Available data: Begin

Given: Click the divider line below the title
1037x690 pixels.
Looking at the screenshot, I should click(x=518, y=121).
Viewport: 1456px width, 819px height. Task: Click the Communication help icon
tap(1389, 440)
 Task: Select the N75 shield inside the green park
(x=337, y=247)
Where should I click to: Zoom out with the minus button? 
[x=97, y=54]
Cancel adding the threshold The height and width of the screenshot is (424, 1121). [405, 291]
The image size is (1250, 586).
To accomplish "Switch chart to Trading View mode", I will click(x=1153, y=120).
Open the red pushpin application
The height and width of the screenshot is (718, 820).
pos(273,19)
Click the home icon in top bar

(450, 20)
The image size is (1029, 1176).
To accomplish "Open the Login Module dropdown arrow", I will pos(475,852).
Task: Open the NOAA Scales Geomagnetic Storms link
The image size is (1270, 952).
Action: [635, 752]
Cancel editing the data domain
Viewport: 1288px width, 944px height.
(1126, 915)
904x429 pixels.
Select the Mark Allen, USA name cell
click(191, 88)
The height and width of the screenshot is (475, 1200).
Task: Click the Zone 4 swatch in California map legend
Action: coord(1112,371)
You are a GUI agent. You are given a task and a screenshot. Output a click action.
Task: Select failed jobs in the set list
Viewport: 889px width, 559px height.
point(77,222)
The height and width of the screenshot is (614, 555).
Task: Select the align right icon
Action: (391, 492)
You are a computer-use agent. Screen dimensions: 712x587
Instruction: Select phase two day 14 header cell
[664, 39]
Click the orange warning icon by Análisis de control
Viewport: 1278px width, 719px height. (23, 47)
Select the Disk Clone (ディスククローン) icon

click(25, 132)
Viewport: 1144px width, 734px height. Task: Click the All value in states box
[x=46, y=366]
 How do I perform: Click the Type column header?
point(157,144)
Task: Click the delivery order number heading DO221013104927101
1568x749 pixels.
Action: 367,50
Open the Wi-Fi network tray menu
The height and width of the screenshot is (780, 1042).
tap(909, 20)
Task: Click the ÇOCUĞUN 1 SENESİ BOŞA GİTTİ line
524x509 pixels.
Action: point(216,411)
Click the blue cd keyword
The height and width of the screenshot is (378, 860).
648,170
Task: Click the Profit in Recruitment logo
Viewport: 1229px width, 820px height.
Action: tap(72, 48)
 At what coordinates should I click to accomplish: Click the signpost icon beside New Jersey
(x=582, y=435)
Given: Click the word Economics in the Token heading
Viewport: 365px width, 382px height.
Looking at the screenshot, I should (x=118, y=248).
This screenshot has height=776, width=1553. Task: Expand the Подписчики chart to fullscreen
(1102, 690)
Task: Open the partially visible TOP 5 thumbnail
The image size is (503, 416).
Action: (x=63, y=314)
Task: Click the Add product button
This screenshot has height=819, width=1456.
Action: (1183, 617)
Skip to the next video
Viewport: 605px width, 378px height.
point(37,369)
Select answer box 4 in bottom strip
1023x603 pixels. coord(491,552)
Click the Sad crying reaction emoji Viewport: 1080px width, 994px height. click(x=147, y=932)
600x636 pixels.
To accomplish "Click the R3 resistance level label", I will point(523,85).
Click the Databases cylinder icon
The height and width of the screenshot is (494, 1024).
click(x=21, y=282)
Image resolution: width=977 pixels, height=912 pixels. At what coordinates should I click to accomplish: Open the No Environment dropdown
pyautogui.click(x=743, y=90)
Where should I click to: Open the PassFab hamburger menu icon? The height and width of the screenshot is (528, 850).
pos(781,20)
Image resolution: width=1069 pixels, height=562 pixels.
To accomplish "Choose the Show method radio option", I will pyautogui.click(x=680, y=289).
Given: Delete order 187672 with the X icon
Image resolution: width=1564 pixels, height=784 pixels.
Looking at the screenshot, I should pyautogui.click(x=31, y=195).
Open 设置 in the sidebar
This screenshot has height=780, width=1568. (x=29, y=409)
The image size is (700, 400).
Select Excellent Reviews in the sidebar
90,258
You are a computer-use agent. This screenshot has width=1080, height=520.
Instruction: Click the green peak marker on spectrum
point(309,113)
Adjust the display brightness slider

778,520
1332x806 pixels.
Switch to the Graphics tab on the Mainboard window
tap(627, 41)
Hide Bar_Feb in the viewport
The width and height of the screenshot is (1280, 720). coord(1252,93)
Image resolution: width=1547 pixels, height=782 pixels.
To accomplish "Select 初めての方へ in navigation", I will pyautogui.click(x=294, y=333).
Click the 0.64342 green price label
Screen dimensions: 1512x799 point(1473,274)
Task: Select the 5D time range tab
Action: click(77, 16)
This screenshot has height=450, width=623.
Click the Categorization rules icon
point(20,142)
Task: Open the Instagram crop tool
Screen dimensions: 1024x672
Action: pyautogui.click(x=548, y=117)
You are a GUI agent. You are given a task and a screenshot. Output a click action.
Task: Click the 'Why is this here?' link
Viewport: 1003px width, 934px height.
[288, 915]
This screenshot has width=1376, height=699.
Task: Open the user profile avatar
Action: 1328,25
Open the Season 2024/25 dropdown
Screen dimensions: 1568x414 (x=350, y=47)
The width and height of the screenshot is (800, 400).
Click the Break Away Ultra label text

Available data: End

## Work order
Write out only the lines that run from the line containing "Instruction: Select phase" through the line containing "Task: Click the ÇOCUĞUN", both included, exactly as they appear above.

## Solved exercise
Instruction: Select phase two day 14 header cell
[664, 39]
Click the orange warning icon by Análisis de control
Viewport: 1278px width, 719px height. (23, 47)
Select the Disk Clone (ディスククローン) icon

click(25, 132)
Viewport: 1144px width, 734px height. Task: Click the All value in states box
[x=46, y=366]
 How do I perform: Click the Type column header?
point(157,144)
Task: Click the delivery order number heading DO221013104927101
1568x749 pixels.
Action: 367,50
Open the Wi-Fi network tray menu
The height and width of the screenshot is (780, 1042).
tap(909, 20)
Task: Click the ÇOCUĞUN 1 SENESİ BOŞA GİTTİ line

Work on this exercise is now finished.